Problems and tasks:
[1] In the claim eligibility passage, what do data gathering steps constitute?
[2] Continue the claim eligibility passage from its final sentence.

Page text:
▼
The claims do not include any additional elements that are sufficient to amount to significantly more than the judicial exception(s) because of the reasons noted below.
With respect to claim 1: The limitations identified above as non-abstract elements (EIA) related to data gathering do not rise to the level of significantly more than the judicial exception. Activities such as data gathering do not improve the functioning of a computer, or comprise an improvement to any other technical field. The limitations do not require or set forth a particular machine, they do not affect a transformation of matter, nor do they provide an unconventional step (citing McRO and Trading Technologies Int’l v. IBG). Data gathering steps constitute a general link to a technological environment. Simply appending well-understood, routine, conventional activities previously known to the industry, specified at a high level of generality, to the judicial exception are insufficient to provide significantly more (as discussed in Alice Corp.,).
▲
Given information:
▼
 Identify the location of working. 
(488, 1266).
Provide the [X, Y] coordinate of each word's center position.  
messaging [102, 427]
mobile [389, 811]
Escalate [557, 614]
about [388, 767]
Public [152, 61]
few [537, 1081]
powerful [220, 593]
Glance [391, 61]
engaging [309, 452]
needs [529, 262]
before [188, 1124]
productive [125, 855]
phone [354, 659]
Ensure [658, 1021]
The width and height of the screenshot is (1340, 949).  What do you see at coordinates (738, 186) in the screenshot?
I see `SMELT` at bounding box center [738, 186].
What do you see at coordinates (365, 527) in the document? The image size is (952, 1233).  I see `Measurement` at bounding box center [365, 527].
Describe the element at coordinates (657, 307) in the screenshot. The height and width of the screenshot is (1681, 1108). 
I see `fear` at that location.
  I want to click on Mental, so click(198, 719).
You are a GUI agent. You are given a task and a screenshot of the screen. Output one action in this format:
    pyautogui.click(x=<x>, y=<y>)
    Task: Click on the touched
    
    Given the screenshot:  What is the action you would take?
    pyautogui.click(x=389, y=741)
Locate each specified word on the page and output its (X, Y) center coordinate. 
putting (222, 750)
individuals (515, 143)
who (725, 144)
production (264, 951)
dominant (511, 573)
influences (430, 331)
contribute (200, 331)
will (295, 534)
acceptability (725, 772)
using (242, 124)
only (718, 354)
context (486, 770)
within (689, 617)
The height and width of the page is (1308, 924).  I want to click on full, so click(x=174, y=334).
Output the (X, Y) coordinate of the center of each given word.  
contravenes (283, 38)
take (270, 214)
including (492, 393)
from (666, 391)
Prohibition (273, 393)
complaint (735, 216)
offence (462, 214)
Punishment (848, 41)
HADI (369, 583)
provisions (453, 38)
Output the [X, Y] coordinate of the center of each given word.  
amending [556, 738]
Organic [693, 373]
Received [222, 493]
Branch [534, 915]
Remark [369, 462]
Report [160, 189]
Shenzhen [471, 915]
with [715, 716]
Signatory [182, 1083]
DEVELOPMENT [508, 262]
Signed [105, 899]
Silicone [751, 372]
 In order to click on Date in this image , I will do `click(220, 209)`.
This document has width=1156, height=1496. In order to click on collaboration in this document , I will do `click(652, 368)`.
▲
Answers:
[1] A general link to a technological environment.

[2]
[Step 2B: NO]
Therefore, claims 1-6 and 8-13 are patent ineligible under 35 U.S.C. § 101.
Response to Arguments
Applicant's arguments, see pages 5-11, filed 10/13/2025, with respect to claims 1 and 12-13, have been fully considered but they are not persuasive.
Applicant asserts that the use of debrided wound tissue for analysis in claim 1 is not a mental process or a mathematical concept (pg. 5, para. 2 of Applicant’s Remarks). This argument is not persuasive as this is not an active step recited in the claims and is merely extra information about the source of the data used in training and applying the machine learning algorithm.
With respect to the Applicant’s argument that claim 1 is not directed to a mental process and is not directed to a mathematical concept (pg. 5, para. 3 of Applicant’s Remarks), this argument is not persuasive because claim 1 encompasses the limitations identified as training a machine learning algorithm and applying the previously trained machine learning algorithm, which are mental processes and mathematical concepts.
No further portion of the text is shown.